◆ **JOB**: Turn the records from the line containing "Identify the location of Bookmark" through the line containing "Looking at the image, I should click on (243, 11)." into a Markdown table with the columns Row and Text, one line per row. Number the rows and leave out blank lines.

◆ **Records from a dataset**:

>> begin

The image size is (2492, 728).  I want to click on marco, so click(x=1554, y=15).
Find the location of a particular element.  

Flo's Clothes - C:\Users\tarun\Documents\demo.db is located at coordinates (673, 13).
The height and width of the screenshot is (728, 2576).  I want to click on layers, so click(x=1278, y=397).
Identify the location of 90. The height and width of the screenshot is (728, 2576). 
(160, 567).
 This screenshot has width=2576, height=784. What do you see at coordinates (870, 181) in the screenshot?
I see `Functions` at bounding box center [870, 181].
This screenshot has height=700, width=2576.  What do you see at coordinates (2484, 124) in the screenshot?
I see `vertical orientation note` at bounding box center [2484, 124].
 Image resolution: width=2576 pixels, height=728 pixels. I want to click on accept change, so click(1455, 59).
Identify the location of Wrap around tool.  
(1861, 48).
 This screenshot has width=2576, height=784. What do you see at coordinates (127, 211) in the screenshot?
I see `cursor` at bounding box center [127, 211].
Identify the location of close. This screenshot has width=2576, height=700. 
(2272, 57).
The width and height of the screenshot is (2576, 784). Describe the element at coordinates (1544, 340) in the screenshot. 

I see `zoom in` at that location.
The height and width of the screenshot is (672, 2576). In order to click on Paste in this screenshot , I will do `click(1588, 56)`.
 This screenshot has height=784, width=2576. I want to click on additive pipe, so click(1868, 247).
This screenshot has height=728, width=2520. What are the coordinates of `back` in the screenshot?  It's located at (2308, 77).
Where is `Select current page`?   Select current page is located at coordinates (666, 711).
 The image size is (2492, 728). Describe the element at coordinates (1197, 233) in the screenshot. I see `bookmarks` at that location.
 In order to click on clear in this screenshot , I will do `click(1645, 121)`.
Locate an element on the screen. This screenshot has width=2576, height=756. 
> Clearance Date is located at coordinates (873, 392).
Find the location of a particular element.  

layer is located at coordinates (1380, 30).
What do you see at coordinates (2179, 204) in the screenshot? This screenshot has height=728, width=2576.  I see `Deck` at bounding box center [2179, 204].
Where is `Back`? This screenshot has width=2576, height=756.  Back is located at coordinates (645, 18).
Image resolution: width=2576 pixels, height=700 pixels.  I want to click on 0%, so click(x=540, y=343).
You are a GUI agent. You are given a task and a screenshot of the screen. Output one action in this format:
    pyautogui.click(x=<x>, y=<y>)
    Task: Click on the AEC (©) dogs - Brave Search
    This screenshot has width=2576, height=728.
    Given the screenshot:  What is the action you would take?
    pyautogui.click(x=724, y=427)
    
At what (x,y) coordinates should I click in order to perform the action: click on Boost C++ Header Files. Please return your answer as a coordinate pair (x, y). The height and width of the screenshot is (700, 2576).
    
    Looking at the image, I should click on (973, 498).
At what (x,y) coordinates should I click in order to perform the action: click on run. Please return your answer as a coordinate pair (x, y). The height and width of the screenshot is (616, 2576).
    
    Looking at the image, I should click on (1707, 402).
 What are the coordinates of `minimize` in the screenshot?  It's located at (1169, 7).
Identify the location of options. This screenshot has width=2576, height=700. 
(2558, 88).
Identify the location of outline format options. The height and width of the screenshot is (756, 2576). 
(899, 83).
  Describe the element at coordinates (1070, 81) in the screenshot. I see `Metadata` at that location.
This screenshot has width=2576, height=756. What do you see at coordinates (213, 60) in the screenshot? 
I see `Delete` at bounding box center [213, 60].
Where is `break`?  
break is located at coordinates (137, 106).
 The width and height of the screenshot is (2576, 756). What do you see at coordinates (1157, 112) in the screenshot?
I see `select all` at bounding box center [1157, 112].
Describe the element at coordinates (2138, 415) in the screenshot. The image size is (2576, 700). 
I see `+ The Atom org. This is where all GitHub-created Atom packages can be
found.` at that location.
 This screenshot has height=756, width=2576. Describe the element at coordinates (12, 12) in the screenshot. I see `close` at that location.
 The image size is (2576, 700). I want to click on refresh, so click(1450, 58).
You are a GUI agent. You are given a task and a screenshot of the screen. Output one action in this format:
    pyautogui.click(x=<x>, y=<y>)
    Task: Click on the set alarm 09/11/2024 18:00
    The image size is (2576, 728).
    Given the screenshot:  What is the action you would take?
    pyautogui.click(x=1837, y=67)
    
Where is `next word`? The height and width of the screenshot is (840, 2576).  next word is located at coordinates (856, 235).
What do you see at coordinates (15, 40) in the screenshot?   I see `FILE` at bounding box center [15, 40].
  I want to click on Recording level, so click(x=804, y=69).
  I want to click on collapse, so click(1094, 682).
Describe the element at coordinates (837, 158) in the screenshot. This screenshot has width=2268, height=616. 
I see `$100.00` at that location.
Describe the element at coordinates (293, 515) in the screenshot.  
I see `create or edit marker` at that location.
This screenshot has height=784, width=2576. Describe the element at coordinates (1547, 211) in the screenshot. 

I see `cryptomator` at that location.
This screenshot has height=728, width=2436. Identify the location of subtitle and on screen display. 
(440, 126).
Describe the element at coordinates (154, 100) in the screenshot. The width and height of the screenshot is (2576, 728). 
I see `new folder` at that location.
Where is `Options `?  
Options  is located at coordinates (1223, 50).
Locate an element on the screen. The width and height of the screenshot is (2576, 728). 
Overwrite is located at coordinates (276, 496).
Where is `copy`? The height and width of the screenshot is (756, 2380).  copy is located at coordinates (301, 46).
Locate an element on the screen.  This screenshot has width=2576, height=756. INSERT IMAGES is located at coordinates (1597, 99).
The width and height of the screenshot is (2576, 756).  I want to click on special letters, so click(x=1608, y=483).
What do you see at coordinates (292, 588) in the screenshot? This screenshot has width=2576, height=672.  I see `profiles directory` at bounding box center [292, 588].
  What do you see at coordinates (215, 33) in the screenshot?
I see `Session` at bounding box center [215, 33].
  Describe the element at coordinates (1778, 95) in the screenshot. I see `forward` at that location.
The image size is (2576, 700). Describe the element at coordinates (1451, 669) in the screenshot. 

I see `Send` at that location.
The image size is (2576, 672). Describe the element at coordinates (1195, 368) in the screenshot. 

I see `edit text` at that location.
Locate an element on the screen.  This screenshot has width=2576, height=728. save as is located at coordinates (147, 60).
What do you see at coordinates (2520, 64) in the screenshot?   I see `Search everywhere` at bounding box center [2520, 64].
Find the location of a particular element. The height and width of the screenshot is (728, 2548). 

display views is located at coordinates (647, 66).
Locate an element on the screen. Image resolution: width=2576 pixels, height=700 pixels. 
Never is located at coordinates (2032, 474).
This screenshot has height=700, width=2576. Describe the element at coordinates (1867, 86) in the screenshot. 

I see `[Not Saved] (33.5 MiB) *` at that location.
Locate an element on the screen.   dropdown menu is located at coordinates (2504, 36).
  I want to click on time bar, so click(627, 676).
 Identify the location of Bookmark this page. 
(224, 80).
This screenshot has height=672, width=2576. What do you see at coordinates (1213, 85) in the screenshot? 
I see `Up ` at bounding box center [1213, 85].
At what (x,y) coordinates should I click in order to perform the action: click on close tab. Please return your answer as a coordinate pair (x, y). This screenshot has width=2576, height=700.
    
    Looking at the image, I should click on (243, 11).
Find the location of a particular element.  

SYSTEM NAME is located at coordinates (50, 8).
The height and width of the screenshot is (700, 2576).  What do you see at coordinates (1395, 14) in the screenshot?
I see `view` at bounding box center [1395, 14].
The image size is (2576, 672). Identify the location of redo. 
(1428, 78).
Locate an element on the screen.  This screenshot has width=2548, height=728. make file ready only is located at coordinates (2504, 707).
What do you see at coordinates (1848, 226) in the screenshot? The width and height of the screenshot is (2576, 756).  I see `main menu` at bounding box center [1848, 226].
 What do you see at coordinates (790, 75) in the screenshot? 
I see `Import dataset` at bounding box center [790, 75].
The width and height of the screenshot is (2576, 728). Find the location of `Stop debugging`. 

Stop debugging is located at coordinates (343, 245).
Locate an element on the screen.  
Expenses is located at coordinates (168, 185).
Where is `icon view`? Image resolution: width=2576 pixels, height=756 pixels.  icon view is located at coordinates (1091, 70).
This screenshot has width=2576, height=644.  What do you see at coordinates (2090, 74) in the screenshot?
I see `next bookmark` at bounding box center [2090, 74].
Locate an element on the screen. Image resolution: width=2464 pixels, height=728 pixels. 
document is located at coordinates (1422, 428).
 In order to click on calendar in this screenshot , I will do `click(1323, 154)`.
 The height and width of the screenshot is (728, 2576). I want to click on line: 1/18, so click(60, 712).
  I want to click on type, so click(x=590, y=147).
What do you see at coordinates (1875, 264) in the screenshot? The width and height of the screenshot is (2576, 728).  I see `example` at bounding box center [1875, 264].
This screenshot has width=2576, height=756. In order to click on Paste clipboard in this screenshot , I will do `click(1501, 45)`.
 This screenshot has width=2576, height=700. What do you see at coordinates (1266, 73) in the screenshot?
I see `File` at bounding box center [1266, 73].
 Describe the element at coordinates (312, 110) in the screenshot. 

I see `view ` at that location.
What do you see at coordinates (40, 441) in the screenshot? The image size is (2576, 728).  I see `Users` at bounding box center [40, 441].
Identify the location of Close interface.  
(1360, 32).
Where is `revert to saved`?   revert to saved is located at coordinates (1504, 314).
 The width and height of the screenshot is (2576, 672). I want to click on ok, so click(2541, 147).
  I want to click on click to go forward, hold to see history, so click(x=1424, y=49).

>> end

◆ **FINAL RESULT**:
| Row | Text |
|---|---|
| 1 |  Identify the location of Bookmark this page.  |
| 2 | (224, 80). |
| 3 | This screenshot has height=672, width=2576. What do you see at coordinates (1213, 85) in the screenshot?  |
| 4 | I see `Up ` at bounding box center [1213, 85]. |
| 5 | At what (x,y) coordinates should I click in order to perform the action: click on close tab. Please return your answer as a coordinate pair (x, y). This screenshot has width=2576, height=700. |
| 6 |     Looking at the image, I should click on (243, 11). |